Evidently, we are supposed to be upset that the FBI is being held to a “probable cause” standard before conducting warrantless surveillance on US citizens.  We are meant to believe that the only way the government can protect us from those who hate our freedoms, our liberties, and our Constitution is by taking away those freedoms and liberties and squashing the Constitution. It’s a challenging argument, to be sure.

And even the Supreme Court has found it challenging. It shot down warrantless GPS tracking in January, stating that it violates 4th Amendment protections against unreasonable search and seizure.  The FISA Amendments Act continues to be challenged in the courts. And just days ago, Senators Mark Udall and Ron Wyden acknowledged —and protested—  the “significant gap between what most Americans think [PATRIOT Act Section 215] allows and what the government secretly claims the law allows.”

Nevertheless, law enforcement agencies, from the FBI to the CIA right down to the New York Police Department continue to insist that failure to provide carte blanche for government surveillance and detention will result in inevitable, probably imminent, disaster. The Chesser Report is the latest weapon in the government’s growing arsenal of rationales to justify spying on US citizens.

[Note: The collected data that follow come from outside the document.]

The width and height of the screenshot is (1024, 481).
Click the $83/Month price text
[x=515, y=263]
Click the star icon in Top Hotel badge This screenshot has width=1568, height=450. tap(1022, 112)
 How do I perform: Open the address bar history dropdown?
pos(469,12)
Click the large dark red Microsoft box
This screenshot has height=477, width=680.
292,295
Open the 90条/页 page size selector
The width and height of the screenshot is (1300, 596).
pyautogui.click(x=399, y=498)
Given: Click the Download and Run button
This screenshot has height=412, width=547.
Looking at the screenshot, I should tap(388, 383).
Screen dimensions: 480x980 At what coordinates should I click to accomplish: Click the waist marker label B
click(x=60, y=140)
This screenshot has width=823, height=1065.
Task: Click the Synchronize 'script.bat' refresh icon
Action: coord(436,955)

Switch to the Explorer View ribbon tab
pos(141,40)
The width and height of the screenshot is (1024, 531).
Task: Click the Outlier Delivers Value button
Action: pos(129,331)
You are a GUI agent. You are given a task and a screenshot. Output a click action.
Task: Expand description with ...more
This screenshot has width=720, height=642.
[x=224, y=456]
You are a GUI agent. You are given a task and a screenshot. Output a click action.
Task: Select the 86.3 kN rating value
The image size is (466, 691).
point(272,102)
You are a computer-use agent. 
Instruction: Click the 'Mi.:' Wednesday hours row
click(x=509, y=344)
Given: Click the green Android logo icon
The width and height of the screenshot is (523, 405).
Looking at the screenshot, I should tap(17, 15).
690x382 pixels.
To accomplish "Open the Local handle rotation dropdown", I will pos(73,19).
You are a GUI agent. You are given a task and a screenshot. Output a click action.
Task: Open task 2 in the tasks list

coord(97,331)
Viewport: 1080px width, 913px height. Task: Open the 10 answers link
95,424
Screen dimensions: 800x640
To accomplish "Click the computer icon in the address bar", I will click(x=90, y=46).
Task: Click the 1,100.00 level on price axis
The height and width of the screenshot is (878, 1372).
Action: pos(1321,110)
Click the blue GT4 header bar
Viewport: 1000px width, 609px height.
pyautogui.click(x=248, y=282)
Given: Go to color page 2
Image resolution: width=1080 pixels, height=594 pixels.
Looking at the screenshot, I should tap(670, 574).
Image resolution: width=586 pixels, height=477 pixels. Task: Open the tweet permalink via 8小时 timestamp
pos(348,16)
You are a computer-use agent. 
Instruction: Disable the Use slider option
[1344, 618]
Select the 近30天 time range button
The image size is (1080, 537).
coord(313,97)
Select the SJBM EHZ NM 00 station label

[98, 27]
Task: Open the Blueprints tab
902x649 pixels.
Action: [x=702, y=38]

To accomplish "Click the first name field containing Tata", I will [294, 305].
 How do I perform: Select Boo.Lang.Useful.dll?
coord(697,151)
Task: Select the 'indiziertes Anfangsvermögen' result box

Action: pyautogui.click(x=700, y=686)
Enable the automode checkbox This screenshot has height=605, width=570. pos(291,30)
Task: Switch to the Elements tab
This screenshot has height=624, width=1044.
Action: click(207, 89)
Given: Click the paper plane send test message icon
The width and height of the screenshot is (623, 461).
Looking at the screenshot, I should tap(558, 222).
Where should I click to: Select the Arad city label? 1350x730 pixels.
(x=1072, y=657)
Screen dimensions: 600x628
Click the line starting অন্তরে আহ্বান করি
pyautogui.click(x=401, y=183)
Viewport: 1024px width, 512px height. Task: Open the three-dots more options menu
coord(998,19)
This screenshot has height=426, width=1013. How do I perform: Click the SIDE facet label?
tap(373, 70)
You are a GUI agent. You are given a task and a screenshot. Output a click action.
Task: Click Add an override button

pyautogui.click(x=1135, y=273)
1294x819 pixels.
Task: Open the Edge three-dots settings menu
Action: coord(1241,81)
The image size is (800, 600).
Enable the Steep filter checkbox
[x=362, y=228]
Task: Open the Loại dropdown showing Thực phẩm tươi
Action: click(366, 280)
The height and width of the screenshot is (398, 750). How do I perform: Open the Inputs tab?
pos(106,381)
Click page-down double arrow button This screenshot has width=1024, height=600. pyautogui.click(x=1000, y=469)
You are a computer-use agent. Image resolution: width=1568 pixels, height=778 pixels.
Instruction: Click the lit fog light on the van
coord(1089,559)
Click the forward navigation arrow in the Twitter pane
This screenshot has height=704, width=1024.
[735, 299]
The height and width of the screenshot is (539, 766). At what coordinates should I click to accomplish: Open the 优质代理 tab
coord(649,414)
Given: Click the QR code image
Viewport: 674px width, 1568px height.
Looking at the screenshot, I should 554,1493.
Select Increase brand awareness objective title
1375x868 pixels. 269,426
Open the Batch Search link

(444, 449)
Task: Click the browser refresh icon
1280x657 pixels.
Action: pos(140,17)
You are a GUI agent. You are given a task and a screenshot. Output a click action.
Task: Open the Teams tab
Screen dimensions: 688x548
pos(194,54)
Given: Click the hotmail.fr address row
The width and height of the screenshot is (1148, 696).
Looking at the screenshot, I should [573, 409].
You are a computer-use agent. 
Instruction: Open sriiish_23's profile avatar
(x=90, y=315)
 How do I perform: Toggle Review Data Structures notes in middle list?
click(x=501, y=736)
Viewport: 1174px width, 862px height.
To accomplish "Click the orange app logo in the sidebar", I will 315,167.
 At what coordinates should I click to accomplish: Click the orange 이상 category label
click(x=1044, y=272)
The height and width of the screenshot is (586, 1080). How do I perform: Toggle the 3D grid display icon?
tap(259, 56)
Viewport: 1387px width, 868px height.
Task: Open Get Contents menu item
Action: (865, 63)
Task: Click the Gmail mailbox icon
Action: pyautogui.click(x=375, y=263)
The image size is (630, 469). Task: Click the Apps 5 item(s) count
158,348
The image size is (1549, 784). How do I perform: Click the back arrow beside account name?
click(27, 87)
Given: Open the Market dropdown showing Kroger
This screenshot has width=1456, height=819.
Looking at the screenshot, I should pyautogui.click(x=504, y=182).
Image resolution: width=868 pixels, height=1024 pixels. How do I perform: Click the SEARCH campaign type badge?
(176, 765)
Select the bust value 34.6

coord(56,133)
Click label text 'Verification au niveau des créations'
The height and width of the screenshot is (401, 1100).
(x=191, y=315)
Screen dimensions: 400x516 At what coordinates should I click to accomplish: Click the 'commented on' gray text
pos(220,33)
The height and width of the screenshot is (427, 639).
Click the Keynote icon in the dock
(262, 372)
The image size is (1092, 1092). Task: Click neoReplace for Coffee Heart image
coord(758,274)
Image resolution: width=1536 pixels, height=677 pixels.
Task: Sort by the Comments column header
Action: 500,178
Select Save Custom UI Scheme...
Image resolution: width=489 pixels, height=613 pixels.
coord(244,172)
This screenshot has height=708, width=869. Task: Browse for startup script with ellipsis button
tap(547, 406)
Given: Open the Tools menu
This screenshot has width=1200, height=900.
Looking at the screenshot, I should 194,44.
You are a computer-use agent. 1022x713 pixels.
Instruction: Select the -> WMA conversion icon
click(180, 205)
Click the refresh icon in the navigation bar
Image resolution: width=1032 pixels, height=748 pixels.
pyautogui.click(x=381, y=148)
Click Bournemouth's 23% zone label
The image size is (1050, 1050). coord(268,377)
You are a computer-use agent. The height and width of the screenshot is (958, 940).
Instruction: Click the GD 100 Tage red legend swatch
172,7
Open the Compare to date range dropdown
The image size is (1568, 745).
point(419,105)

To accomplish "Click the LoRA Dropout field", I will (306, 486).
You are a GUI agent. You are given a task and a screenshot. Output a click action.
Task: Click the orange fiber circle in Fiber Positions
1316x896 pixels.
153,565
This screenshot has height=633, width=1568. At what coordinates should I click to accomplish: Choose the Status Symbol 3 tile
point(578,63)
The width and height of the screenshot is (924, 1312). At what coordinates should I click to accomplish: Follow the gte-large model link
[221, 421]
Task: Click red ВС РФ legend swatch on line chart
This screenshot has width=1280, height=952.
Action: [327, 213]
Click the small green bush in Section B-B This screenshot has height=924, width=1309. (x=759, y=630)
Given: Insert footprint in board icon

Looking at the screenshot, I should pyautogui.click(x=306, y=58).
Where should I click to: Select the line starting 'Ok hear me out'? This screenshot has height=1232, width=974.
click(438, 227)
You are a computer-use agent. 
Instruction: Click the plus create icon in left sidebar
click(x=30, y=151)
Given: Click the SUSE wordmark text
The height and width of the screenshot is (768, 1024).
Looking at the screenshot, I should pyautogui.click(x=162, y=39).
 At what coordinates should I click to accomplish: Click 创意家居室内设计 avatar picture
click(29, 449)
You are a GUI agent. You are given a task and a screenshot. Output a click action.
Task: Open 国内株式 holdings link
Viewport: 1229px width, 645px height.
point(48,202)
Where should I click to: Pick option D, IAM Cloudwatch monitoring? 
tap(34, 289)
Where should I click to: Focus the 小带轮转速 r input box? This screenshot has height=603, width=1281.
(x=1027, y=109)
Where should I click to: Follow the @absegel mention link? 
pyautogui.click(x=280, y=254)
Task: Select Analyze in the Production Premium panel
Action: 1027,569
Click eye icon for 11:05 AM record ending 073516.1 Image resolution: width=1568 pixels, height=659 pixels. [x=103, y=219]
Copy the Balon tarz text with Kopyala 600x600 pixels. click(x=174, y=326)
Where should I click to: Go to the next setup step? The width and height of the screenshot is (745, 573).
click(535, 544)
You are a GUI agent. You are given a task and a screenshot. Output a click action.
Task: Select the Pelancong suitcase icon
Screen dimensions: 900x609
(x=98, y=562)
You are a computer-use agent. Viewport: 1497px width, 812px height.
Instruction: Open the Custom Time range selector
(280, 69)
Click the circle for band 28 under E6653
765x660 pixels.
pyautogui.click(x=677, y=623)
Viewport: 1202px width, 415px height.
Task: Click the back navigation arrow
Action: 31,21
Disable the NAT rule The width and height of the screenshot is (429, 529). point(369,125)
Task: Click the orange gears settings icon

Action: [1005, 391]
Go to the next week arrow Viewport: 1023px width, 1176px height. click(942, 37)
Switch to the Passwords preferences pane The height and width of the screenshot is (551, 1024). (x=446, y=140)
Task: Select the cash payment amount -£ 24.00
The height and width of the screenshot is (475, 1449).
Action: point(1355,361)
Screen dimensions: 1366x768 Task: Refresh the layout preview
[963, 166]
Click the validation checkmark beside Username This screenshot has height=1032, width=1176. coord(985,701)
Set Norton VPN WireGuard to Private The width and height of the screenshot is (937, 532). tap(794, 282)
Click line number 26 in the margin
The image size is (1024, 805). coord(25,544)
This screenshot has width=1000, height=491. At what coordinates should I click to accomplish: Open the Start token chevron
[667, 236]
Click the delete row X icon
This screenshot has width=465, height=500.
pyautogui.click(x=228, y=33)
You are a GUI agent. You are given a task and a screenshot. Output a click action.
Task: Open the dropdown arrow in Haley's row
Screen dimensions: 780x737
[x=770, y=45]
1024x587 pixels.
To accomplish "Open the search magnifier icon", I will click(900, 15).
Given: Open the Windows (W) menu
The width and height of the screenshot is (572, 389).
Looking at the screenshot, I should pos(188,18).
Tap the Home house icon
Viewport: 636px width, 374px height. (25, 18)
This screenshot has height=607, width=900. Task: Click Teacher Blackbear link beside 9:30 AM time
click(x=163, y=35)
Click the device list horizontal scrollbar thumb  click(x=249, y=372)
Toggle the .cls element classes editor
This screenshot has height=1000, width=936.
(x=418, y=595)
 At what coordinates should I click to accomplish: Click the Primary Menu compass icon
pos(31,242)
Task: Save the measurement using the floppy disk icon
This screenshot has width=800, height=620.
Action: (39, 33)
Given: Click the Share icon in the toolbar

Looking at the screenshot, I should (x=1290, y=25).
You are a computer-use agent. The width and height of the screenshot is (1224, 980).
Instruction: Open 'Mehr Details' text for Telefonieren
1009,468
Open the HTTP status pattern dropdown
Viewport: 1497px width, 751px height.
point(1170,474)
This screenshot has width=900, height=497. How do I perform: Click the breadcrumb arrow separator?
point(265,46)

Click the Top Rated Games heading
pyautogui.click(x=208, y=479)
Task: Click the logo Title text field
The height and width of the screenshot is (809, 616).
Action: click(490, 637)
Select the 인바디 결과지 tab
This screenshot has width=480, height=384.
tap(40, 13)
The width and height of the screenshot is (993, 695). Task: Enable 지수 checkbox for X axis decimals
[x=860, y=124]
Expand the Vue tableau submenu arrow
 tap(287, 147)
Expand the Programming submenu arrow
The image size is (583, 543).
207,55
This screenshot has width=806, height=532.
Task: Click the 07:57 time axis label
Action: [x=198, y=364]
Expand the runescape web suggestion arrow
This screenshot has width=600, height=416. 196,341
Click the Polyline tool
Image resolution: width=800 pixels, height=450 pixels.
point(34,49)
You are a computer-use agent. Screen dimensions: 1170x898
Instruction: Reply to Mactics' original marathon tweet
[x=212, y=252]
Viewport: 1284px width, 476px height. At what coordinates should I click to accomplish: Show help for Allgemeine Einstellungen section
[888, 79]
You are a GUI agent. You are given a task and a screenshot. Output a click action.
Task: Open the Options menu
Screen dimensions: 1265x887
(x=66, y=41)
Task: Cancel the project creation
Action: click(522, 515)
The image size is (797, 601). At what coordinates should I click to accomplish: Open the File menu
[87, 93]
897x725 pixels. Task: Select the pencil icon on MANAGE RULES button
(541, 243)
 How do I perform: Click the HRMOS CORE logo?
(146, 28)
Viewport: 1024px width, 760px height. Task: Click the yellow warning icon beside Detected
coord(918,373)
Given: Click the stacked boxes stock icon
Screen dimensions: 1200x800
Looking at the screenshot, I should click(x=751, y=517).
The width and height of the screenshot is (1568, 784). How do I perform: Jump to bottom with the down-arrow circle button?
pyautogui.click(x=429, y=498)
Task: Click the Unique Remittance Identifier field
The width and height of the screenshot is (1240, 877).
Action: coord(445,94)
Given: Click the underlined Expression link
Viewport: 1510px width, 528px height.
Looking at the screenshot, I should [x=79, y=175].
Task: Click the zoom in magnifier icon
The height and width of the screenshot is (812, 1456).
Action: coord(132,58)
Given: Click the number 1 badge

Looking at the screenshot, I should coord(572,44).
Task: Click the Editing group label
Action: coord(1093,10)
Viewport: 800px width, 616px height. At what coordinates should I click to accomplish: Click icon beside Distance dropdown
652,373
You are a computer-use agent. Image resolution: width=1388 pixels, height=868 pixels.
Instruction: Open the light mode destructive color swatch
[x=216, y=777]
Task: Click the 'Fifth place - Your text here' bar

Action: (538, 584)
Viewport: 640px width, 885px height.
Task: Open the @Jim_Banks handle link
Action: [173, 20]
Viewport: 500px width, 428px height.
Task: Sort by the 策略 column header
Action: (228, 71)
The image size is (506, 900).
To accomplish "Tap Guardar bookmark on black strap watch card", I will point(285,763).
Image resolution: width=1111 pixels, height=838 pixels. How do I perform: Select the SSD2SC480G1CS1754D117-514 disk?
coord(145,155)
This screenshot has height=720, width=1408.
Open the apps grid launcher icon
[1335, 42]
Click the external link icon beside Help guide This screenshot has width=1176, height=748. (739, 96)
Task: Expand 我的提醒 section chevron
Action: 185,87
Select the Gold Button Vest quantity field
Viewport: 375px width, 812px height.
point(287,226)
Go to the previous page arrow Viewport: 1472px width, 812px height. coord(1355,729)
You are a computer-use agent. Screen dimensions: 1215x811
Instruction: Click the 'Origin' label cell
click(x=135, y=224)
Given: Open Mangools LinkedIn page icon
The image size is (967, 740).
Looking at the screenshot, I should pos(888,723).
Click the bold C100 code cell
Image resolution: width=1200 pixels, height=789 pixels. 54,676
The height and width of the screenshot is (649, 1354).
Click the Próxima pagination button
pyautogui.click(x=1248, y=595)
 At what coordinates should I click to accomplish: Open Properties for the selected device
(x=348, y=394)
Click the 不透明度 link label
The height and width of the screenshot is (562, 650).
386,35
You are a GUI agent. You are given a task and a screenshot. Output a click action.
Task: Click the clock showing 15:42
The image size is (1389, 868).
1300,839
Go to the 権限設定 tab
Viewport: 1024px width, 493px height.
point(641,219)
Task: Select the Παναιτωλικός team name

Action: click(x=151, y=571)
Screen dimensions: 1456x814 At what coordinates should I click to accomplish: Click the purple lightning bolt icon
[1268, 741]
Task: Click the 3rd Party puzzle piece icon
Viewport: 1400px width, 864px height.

Consider its recommendation for future action:

“The U.S. Government needs a comprehensive Internet strategy to address online radicalization that integrates activities across the State Department, the Defense Department, the Department of Homeland Security, the FBI, and other agencies into a single, coherent approach – while vigilantly respecting the First Amendment rights of all Americans.”

In fact, it is the very lack of vigilant protection of our civil liberties that have resulted in numerous law suits challenging government actions and proposals. To believe that a comprehensive government-run internet surveillance strategy would not violate our First Amendment rights is naïve at best. What is clearly needed is a comprehensive citizen-based strategy for calling to account government programs that profile ethnic and religious minorities, that violate US citizens’ rights to privacy, and that reject centuries-old principles of common law such as the need for probable cause.

HSGA has a case study. Americans, fortunately, have the Constitution.